Stored items:
####

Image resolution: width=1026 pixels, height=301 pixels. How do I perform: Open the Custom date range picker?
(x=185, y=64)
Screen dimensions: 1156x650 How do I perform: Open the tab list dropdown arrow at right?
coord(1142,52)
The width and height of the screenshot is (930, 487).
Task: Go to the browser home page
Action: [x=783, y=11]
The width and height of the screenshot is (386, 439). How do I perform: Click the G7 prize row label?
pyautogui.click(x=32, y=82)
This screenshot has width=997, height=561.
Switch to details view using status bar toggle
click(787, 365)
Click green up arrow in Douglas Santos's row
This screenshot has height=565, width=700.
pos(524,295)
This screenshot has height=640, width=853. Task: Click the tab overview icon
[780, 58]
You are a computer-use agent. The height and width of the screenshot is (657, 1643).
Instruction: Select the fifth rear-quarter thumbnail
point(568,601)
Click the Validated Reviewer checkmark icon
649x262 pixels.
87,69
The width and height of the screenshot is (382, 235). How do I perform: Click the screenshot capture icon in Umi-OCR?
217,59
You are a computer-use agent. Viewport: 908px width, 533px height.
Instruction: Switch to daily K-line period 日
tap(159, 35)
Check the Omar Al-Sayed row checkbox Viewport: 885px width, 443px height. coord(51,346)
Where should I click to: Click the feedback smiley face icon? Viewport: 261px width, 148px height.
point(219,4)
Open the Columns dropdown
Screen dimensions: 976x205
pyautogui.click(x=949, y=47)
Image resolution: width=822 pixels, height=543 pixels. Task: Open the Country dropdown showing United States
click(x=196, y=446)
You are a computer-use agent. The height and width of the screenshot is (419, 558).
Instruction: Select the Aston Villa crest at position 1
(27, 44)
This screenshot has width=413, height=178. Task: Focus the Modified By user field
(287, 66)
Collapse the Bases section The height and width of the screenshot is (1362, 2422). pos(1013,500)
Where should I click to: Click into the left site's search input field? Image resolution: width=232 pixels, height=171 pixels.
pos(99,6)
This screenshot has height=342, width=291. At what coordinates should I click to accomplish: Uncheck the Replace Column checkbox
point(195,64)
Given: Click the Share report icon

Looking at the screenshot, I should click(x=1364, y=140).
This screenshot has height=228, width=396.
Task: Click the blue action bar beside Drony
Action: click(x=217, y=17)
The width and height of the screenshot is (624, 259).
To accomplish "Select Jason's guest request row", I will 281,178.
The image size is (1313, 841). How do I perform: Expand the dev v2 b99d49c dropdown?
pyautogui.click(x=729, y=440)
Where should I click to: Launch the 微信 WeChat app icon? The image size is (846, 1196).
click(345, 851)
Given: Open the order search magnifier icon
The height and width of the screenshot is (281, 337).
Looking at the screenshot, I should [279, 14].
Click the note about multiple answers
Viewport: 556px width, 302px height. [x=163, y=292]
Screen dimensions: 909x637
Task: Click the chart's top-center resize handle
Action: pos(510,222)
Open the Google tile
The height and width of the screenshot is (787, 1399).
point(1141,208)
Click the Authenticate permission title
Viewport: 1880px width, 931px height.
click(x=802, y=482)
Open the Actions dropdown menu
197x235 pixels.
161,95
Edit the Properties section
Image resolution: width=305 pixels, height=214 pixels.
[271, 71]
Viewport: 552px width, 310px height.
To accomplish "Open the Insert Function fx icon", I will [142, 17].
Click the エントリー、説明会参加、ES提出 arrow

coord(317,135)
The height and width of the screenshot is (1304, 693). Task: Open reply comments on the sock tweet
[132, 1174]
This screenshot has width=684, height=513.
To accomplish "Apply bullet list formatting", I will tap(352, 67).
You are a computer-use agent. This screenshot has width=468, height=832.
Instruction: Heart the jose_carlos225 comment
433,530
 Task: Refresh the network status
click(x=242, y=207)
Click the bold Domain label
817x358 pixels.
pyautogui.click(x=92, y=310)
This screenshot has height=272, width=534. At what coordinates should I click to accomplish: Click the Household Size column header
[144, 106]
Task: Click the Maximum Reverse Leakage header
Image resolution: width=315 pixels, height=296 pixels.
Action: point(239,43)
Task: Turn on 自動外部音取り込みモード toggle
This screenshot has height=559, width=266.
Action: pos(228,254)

####

What you will do –
Copy every line above that holds the word "computer".

Solution to this problem –
You are a computer-use agent. The height and width of the screenshot is (657, 1643).
You are a computer-use agent. Viewport: 908px width, 533px height.
You are a computer-use agent. The height and width of the screenshot is (419, 558).
You are a computer-use agent. This screenshot has width=468, height=832.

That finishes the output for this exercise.